▶ [Required work]:
1. Using the passage on the District 4 council race, mark each statement yes or no and quote the exact words from the passage that settle it. (a) Alex Pedersen is seeking another term as the District 4 representative. (b) The comprehensive plan guides the city's growth for the next decade. (c) Kenneth Wilson has already entered the race.
2. Reproduce word for word everything in the passage on the District 4 council race from "With socialist Matthew" down to "the next decade.".

(Beginning of Passage to read)

With socialist Matthew Mitnick and urbanist Ron Davis in the race to replace outgoing Council Member Alex Pedersen as the representative from Seattle's District 4—which covers the U-District, Wallingford, Windermere, and Sand Point—voters will have an opportunity to increase the pro-density power on the council ahead of next year’s critical vote on the comprehensive plan, a document that guides the city’s growth for the next decade. 

Of course, District 4 homeowners will likely find an anti-density champion or two to run on preserving the property values of their Laurelhurst bungalows, housing crisis be damned. The man behind the failure of the Legislature’s “missing middle” housing abundance bill, Rep. Gerry Pollet, is considering a run. The NIMBY who Seattle City Council Member Teresa Mosqueda crushed in 2021, Kenneth Wilson, is already in.

(End of Passage to read)
(Beginning of Information given)

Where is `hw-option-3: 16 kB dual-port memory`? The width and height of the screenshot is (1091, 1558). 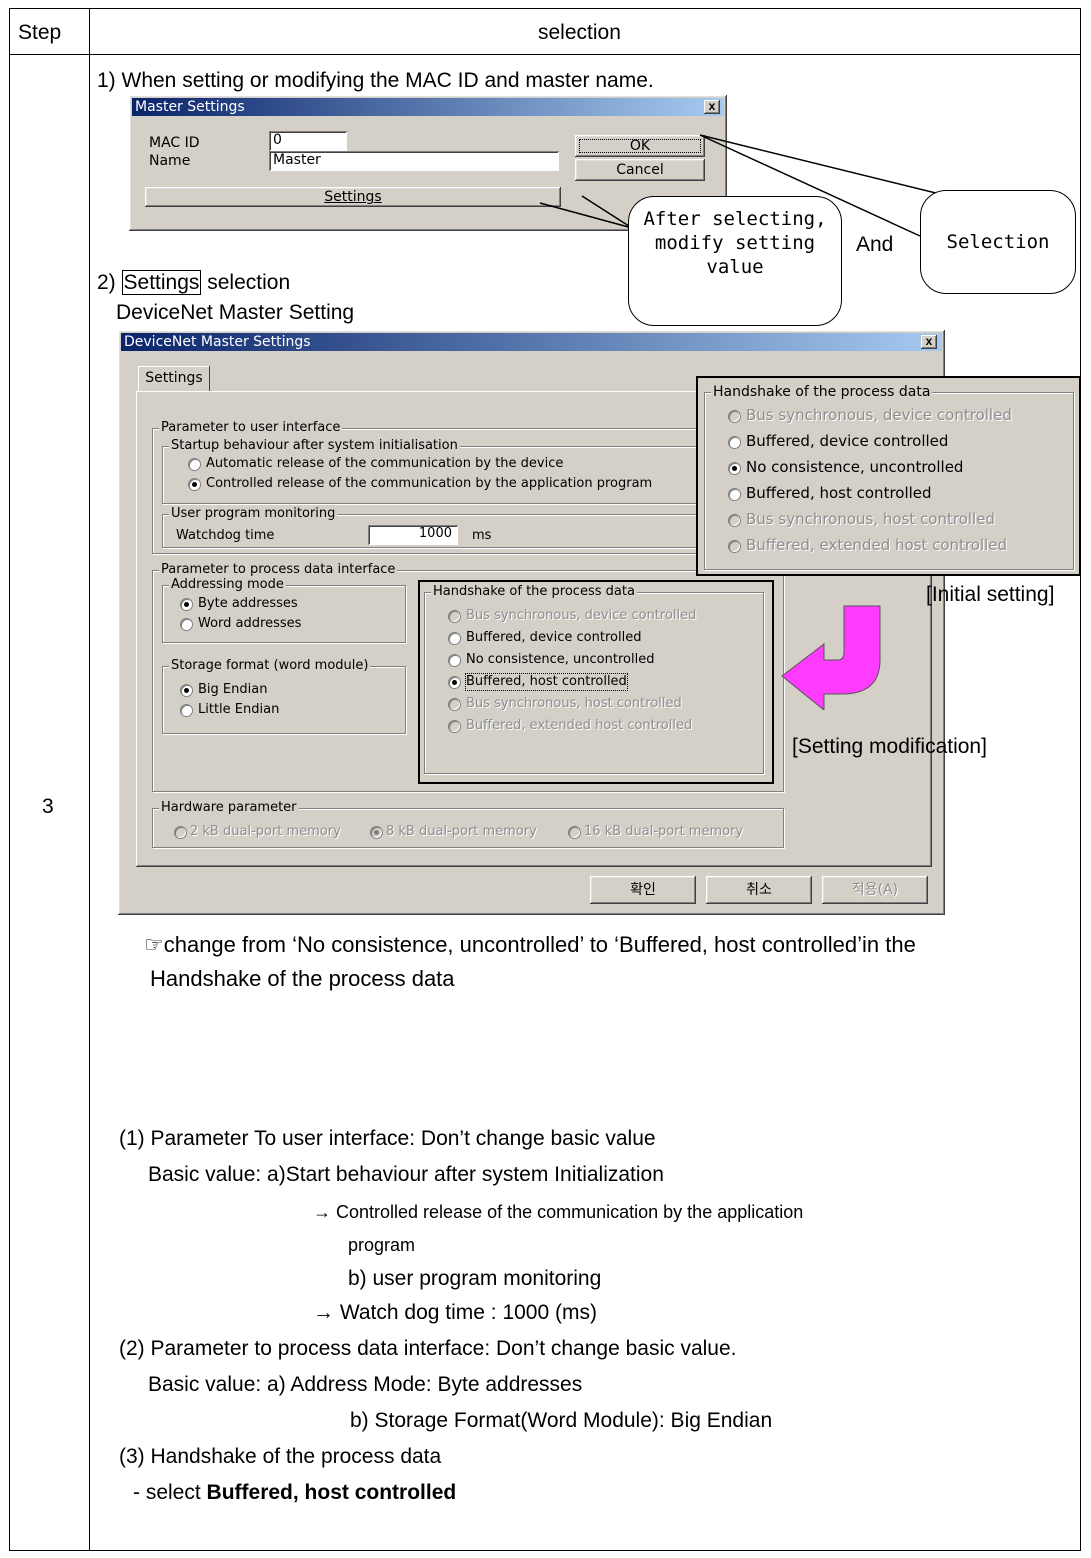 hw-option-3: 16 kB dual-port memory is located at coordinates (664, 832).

(End of Information given)
(Beginning of Information given)

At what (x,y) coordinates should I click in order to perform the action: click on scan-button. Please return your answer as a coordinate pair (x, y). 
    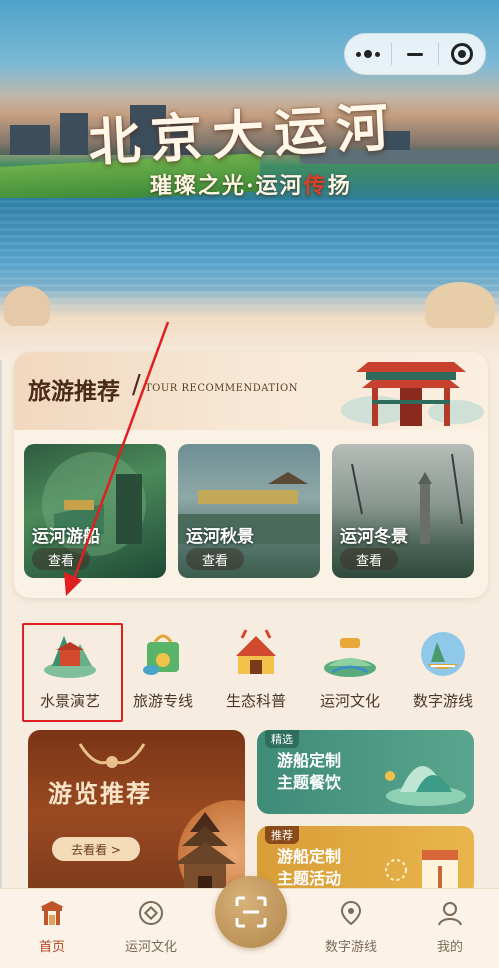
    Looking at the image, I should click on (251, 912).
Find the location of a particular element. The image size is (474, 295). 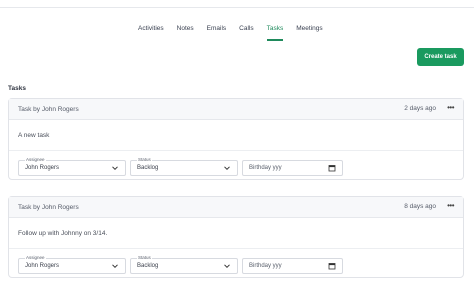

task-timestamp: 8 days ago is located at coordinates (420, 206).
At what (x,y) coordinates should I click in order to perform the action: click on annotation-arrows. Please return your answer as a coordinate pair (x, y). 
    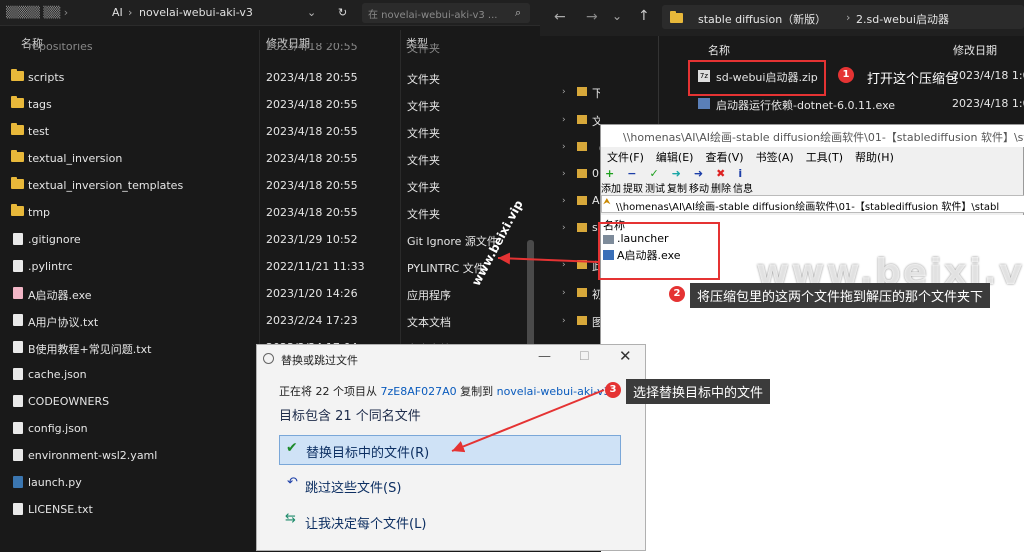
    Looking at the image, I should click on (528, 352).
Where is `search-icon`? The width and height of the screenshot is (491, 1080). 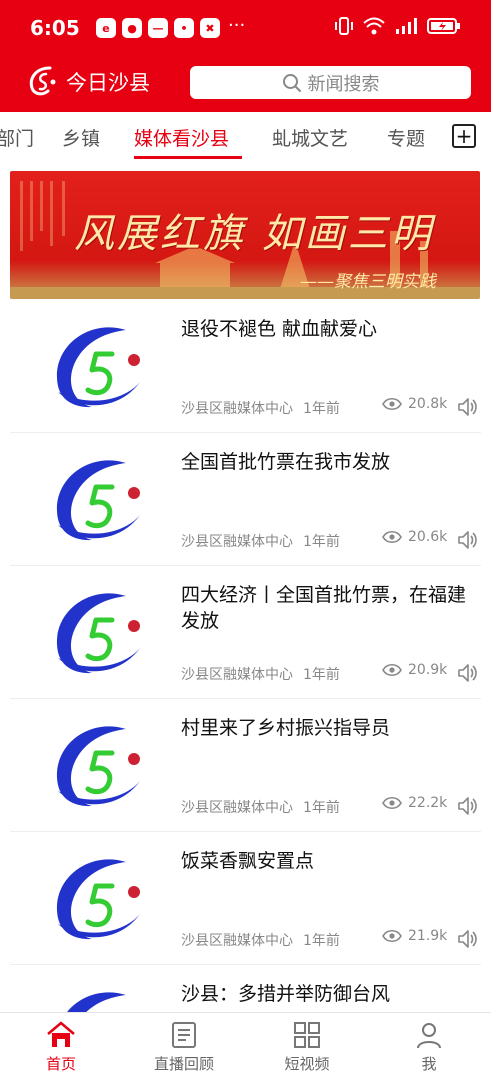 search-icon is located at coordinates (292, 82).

(End of Information given)
(Beginning of Information given)

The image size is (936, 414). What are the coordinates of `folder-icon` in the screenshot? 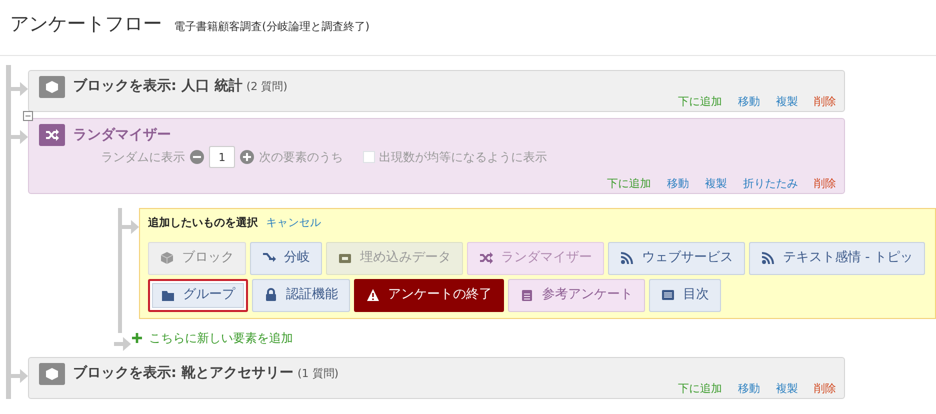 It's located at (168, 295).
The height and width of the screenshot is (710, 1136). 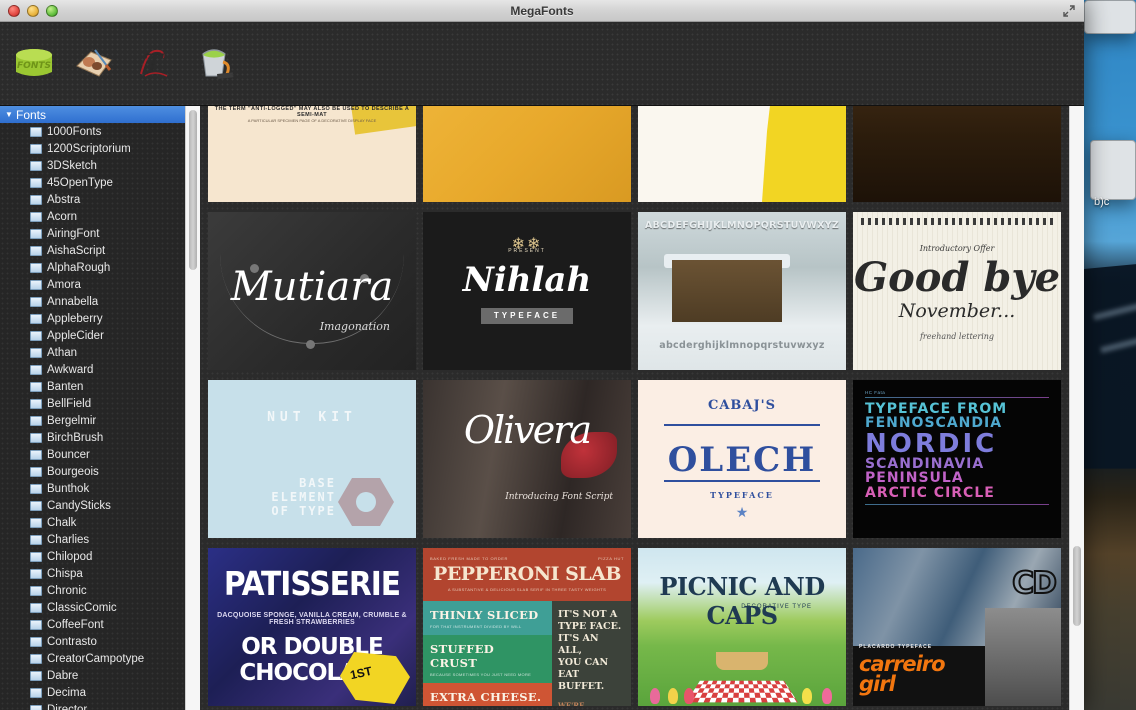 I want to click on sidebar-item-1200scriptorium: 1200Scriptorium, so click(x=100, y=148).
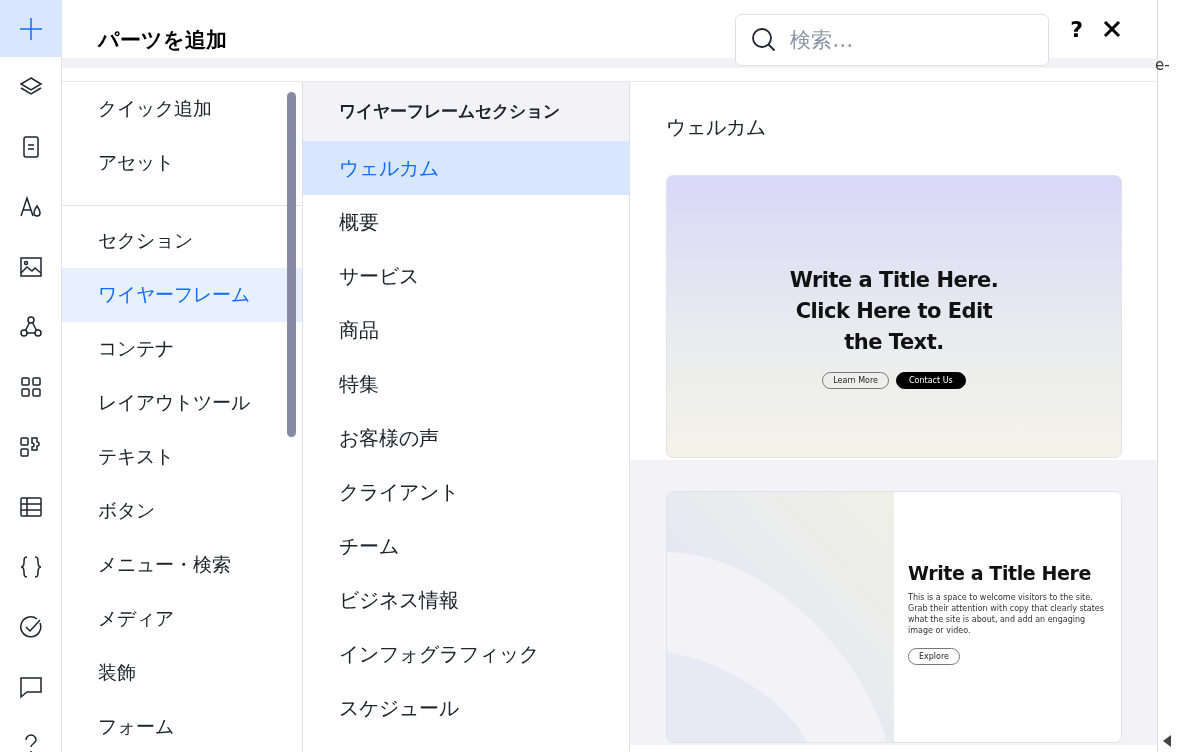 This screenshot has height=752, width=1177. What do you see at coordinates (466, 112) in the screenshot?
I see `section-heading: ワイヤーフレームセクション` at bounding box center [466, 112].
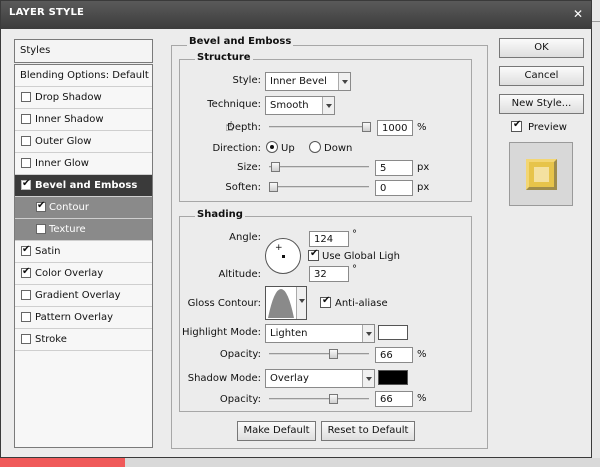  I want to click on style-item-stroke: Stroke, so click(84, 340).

(End of Information given)

▶ [Solutions below]:
1.
(a) No: "outgoing Council Member Alex Pedersen"
(b) Yes: "a document that guides the city’s growth for the next decade"
(c) Yes: "Kenneth Wilson, is already in"

2.
With socialist Matthew Mitnick and urbanist Ron Davis in the race to replace outgoing Council Member Alex Pedersen as the representative from Seattle's District 4—which covers the U-District, Wallingford, Windermere, and Sand Point—voters will have an opportunity to increase the pro-density power on the council ahead of next year’s critical vote on the comprehensive plan, a document that guides the city’s growth for the next decade.